Causes include flat feet, ankle injuries, swelling from arthritis, or cysts that crowd the tunnel. Tight shoes can worsen it. A common office test involves tapping on the nerve at the ankle; if this reproduces your burning or tingling, it points toward compression rather than a whole-body nerve problem. Treatment often starts with better footwear and orthotics, with surgery reserved for cases that don’t respond.

Chemotherapy

Many cancer-fighting drugs are toxic to peripheral nerves. This side effect, known as chemotherapy-induced peripheral neuropathy, produces a “glove and stocking” pattern of burning, numbness, and tingling in the hands and feet.

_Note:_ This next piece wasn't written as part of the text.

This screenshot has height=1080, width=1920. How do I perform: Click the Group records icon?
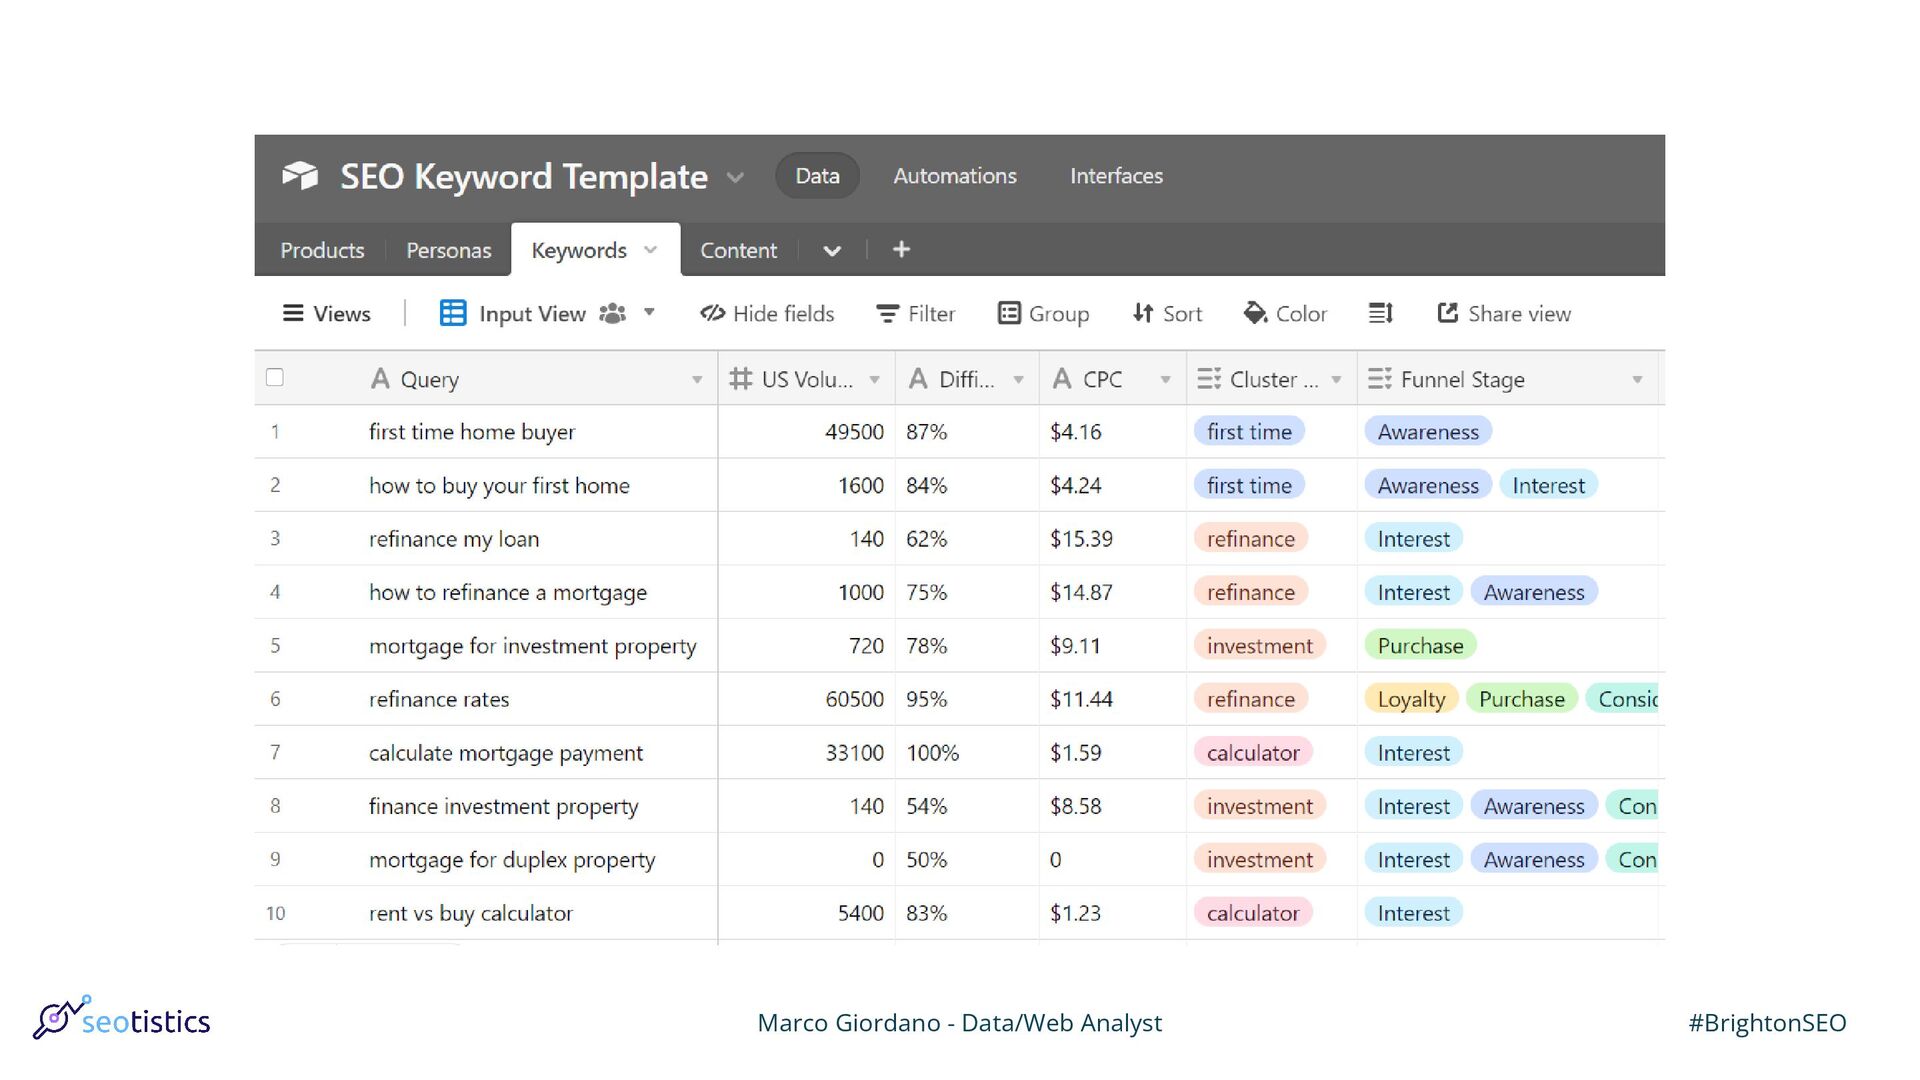[x=1009, y=314]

Taxane-based drugs and platinum-based drugs carry the highest risk, though several other classes of chemotherapy can cause it as well. Symptoms can start during treatment and sometimes persist for months or years after chemotherapy ends.

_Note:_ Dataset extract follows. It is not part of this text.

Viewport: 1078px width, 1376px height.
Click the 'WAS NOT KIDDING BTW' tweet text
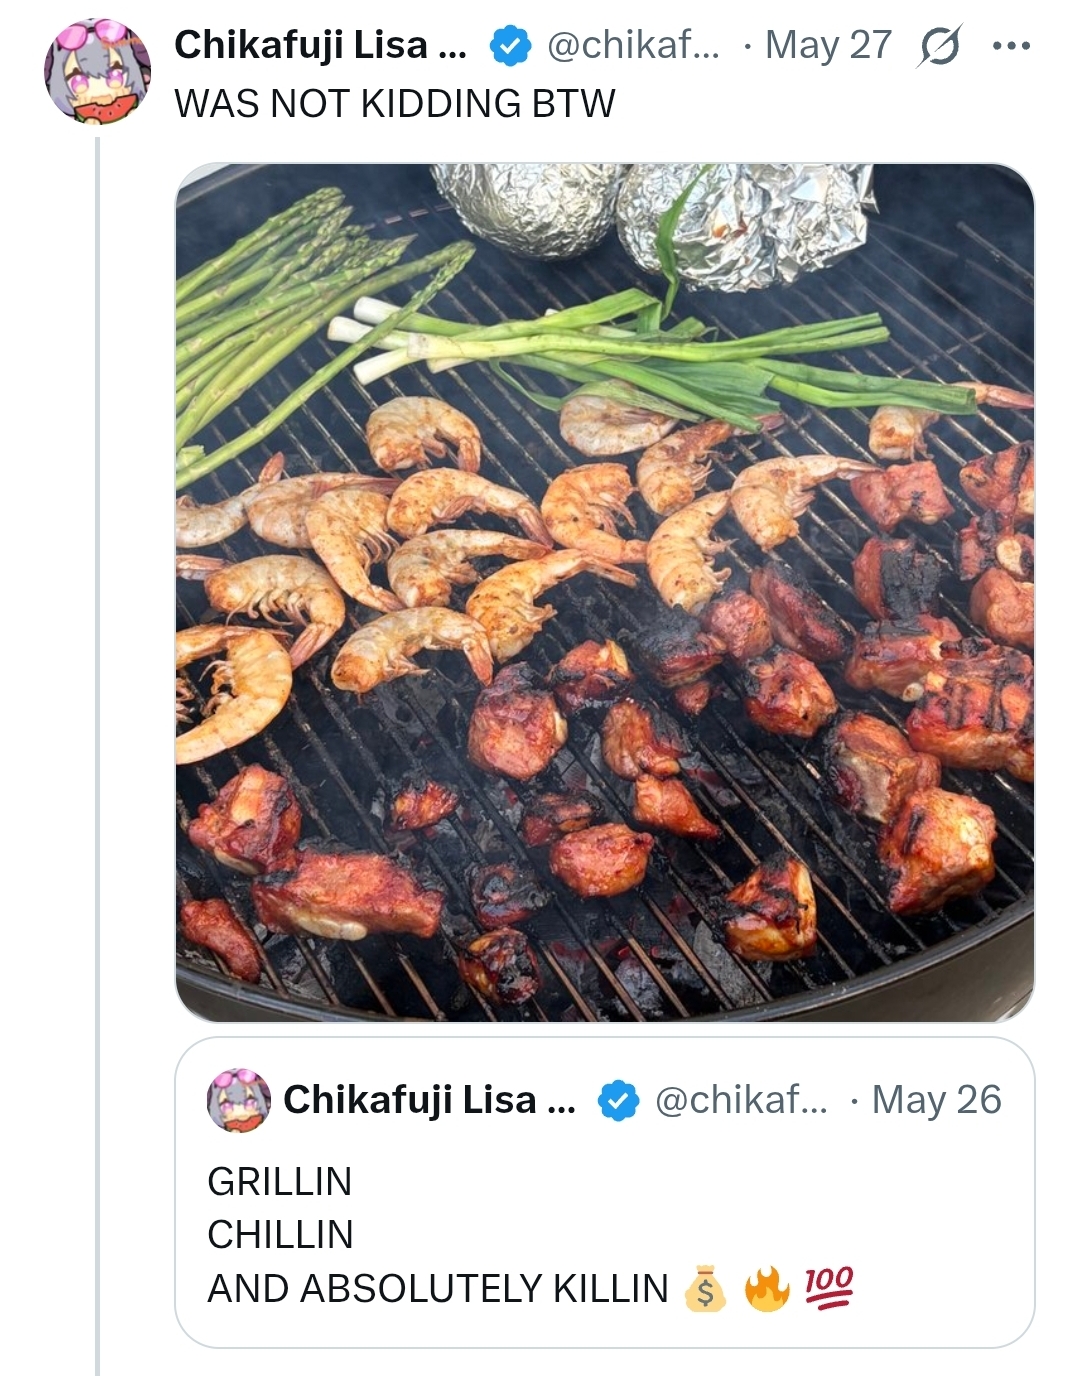(394, 104)
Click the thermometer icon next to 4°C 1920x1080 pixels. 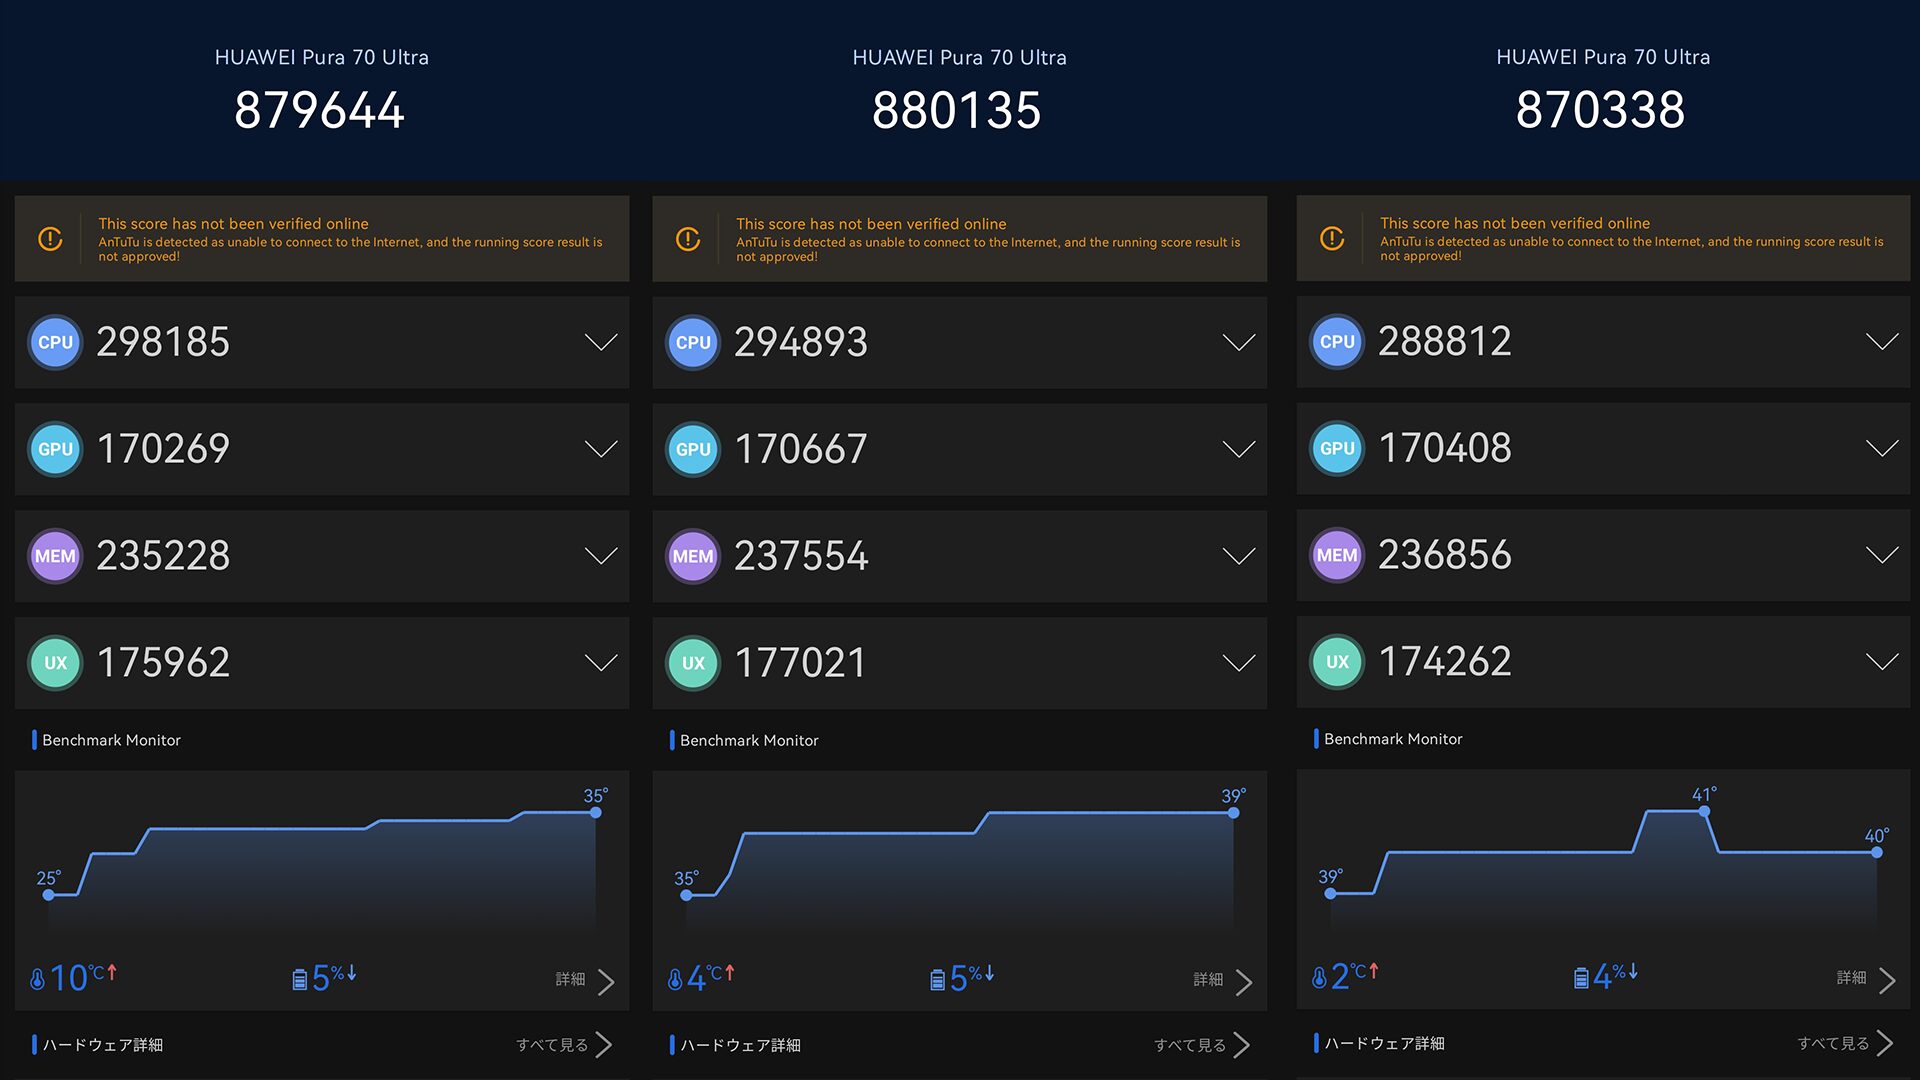pyautogui.click(x=675, y=979)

Athlete’s Foot and Other Skin Conditions

Burning in the feet doesn’t always signal nerve damage. A fungal infection like athlete’s foot causes burning, itching, and cracked, scaly skin, especially between the toes. The key difference is that this type of burning comes with visible skin changes and tends to be localized to the affected area rather than spreading in a stocking pattern. Contact dermatitis from shoes, detergents, or socks can produce similar surface-level burning. These conditions respond to antifungal or anti-inflammatory treatments and don’t involve nerve injury.

Erythromelalgia

This rare condition causes episodes of intense burning, redness, and warmth in the feet, sometimes lasting minutes and sometimes hours. Triggers include exercise, warm rooms, hot drinks, spicy food, and even wearing socks or enclosed shoes. About 15 percent of cases are caused by mutations in the SCN9A gene, which controls a sodium channel in pain-sensing nerve fibers. The mutation makes these channels open too easily and stay open too long, flooding the nerves with pain signals. The remaining cases are linked to other conditions such as blood disorders or autoimmune diseases, or have no identified cause.

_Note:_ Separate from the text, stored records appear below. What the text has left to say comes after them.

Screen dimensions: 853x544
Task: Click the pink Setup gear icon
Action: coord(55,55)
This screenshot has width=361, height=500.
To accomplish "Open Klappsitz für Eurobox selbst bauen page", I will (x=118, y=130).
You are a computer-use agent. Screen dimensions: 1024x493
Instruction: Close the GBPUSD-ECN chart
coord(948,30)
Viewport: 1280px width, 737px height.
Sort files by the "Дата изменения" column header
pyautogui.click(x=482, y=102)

How Burning Feet Are Diagnosed

The diagnostic process depends on the suspected cause. Blood tests checking glucose levels, B12, kidney function, and inflammatory markers are usually the starting point. A nerve conduction study measures how fast electrical signals travel through the nerves in your legs; for the sural sensory nerve in the lower leg, speeds below 40 meters per second suggest damage, while the tibial motor nerve’s lower limit ranges from about 34 to 44 meters per second depending on age and height.

If those tests are normal but symptoms persist, a skin biopsy to count small nerve fibers is the next step. For suspected compression, physical examination and imaging of the ankle can pinpoint the problem. The pattern of your symptoms matters too: burning that’s worse at night and affects both feet equally points toward a metabolic cause, while burning on one side or in a specific area suggests compression or a local problem.